Don't they look delicious?  They're tiny and sweet - our first harvest this year.  Okay, our second harvest. The first harvest was yesterday and Joe ate it before I could grab the camera.
  We're getting there.  In the foreground, Sugar Snap peas, then green beans, then carrots (hidden behind the beans), radishes, zinnias, okra, and cucumbers.
 And about those cucumbers - check out the trellis.  We saw this being done on a visit to Longwood Gardens in Pennsylvania.  The cucumber vines will climb the trellis!  The cukes are much easier to pick - and look how much garden square footage we save.  This is just a simple panel of lattice that we attached to two posts.  
 Looking back down the garden from the trellis, you can see the tomatoes on the far end and the pumpkin patch beyond.
 Wild and crazy tomato vines before we braved the heat yesterday and tied them up.  They are happy campers this year.
And last but not least - giant pumpkins with a border of young sunflowers.  We have never had much luck with the giants, but I'm going to use all my powers of persuasion on these this year.  This will be my grandson's first October - so if they don't feel like growing, they're just going to have to get over it.   Think happy pumpkin thoughts for me.

Friday, May 27, 2011

Motor Oil and Magnolias

The magnolias are in full bloom and NASCAR is in town for the weekend.  Somehow, outside the South, that sentence just wouldn't sound the same.

 But this is what I love about the region I call my own - the South is always full of surprises.  This is a confusing, confounding place for the uninitiated.  Our code is hard to crack.  We love Moon Pies.  Sometimes we serve them on silver platters.  Our heroes drive loud tacky race cars that look like rolling billboards, but off the track one of them was caught doing 128 mph in a 45 mph zone - driving a $300,000 prototype Lexus.  Admittedly, he isn't really "from around here", as we say, and he hasn't actually been given the "hero" designation yet.  Southerners are careful with their title bestowing, and we aren't overly fond of rude behavior.  Ask any newcomer.

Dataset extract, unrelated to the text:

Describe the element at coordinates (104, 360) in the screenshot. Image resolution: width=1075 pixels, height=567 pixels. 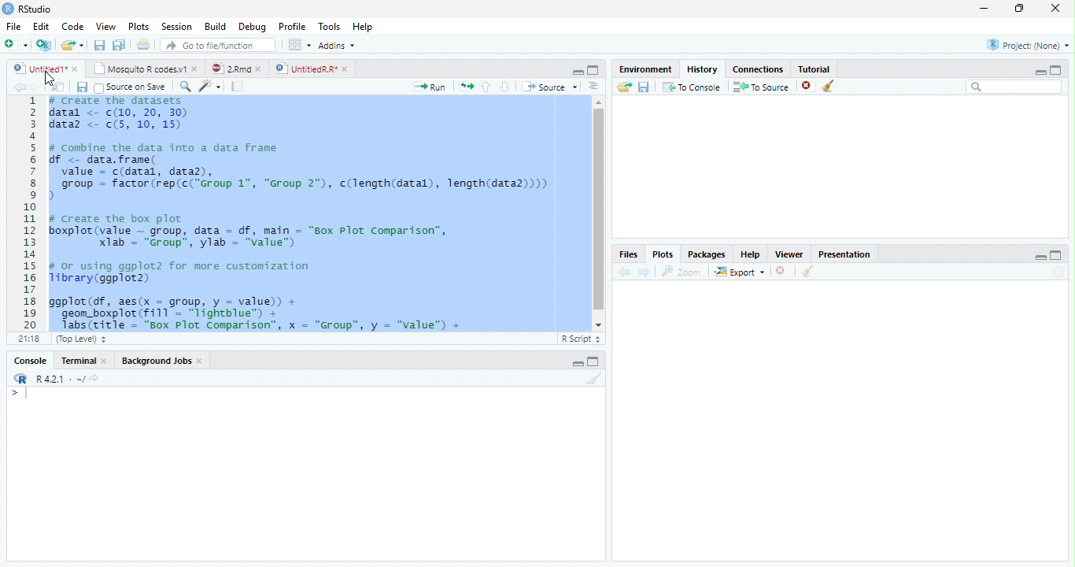
I see `close` at that location.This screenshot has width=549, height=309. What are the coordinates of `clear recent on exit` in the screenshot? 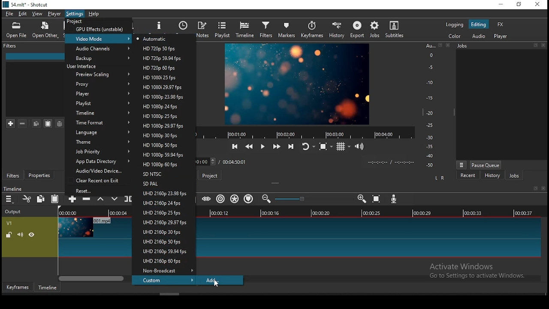 It's located at (99, 181).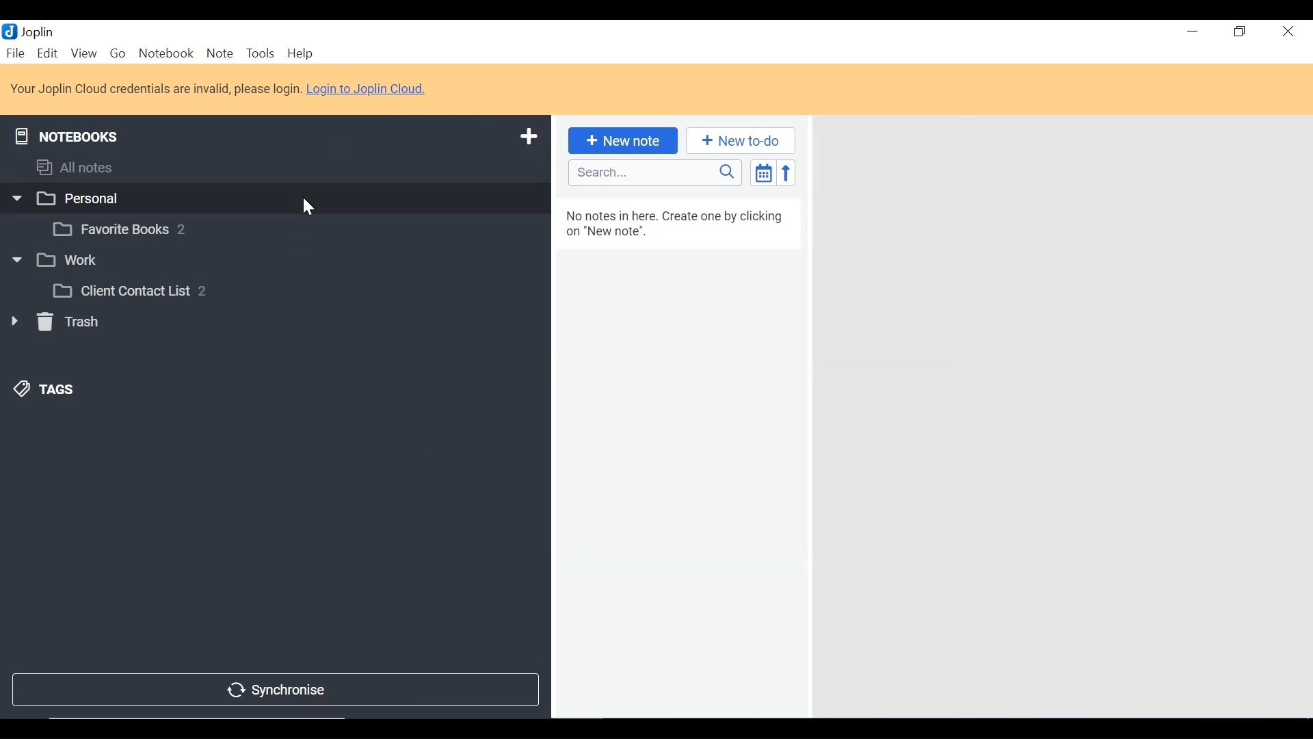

When we speak, we are famous for dropping the "g" and adding extra syllables.  But just up the road from here, linguistic scholars have long been fascinated with the remnants of Elizabethan English that they insist are still being spoken in some of our mountain communities.  However, when we refer to "The King", we're talking about either Elvis or Richard Petty.  Period. Two members of our royal family are known simply as "Junior" - and we never seem to have a bit of trouble explaining to each other which "Junior" we're talking about.  We just know.


Drive over to the Charlotte Motor Speedway this weekend if you need a good visual of what I'm talking about.  It is rimmed with million dollar skyboxes that overlook several square miles of RV's and pickup trucks.  Look closer and you will also see the Mercedes S500's sporting banners and bumper stickers that say things like "Honk if you love Earnhardt".  We're good with a curve ball.  It can be maddening and fascinating, all at once.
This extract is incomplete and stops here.